I hate you, but not in so many words. It’s more a feeling, a new constant.
When I eat and then need to vomit or when I cannot stop eating for a whole day;
After bread, fruit, popcorn, cheese, ice cream. You are there.
When I go to bed and have nightmares or lay awake for hours.
When I feel happy and then question if it is only denial (that’s you).
When I believe that I could sleep with anyone and it wouldn’t matter
(That I could date anyone, that I could dump anyone,
that I could live with just about any guy, without it making a difference in my life)

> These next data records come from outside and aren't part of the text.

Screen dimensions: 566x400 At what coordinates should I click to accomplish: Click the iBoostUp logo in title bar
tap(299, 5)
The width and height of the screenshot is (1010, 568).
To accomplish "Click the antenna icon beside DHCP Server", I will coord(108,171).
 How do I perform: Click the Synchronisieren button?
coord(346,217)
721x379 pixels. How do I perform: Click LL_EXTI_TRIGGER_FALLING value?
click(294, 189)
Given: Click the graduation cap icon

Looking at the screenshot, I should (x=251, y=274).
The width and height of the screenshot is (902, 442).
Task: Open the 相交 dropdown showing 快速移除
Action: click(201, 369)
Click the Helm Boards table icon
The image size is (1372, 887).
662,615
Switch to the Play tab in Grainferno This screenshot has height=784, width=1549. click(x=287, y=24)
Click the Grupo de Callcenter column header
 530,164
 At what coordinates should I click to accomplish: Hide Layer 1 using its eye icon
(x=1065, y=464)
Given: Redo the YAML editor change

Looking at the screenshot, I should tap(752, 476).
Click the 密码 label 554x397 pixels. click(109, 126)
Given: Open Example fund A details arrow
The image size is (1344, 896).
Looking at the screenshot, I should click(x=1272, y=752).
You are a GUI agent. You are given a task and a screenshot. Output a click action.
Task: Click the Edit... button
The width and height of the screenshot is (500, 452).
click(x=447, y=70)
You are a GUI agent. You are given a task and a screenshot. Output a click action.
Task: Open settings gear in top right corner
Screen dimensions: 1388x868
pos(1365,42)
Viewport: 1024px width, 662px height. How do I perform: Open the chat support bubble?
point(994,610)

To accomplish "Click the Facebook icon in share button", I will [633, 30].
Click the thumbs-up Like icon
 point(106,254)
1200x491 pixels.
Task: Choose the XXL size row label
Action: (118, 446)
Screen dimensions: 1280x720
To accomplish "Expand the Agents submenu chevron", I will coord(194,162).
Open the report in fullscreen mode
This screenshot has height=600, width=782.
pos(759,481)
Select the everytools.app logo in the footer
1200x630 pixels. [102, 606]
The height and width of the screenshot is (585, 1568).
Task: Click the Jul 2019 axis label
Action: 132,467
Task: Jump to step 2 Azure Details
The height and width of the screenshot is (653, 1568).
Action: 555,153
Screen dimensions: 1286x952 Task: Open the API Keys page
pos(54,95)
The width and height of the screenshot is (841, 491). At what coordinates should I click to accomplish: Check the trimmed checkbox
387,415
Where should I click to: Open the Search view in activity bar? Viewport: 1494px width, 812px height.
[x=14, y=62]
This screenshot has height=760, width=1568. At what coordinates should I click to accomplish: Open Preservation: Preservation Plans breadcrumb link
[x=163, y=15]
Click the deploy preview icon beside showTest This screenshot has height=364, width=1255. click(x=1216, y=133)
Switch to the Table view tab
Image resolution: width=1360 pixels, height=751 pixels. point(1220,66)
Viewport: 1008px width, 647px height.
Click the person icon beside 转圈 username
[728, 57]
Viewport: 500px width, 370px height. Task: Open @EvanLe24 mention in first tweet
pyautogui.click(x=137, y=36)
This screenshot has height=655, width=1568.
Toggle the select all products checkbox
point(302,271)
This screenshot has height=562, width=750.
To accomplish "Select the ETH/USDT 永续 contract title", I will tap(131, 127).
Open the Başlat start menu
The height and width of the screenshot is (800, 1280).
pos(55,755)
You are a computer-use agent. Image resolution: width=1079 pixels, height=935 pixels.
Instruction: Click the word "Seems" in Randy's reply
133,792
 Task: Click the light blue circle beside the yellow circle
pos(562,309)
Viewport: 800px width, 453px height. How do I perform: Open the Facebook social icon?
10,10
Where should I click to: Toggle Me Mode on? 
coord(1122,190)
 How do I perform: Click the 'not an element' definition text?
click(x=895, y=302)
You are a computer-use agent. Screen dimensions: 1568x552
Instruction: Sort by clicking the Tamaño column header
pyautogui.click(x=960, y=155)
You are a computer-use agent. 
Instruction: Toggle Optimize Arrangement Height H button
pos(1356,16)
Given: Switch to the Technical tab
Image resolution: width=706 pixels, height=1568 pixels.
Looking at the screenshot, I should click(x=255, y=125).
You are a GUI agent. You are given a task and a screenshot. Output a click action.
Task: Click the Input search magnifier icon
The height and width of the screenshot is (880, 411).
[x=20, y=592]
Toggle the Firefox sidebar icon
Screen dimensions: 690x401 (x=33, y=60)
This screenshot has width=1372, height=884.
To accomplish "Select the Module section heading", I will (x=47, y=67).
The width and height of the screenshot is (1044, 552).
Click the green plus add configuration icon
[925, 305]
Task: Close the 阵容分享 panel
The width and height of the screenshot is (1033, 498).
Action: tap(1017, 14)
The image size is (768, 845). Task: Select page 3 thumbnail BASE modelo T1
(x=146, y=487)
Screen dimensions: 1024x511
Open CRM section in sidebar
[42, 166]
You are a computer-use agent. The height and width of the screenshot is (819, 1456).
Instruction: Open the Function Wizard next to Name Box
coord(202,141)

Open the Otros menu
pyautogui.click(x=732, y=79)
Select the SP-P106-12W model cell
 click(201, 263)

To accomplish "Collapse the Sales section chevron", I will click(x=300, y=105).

When I think I could never love again or doubt if I ever did at all (yep, you too).
When I need to talk about it but I can’t; the words stop at my lips, the tears never come out.
When I have to change the subject or say “well, that’s life.”
When at 10 pm on a Sunday I need to write it all down,
The constant feeling that you embedded in me can be most easily described as hatred
(I hate you, but not in so many words, it’s something different that I have never known or named before).
Epilogue.
Then I wish you never existed.
Then I know that you are my brand new baggage.
I understand that you have made me more difficult to like, almost impossible to love.
You made me a girl with trust issues an older woman.
That sad story that nobody what’s to tell.
And I do, in a quiet and daily way, hate you.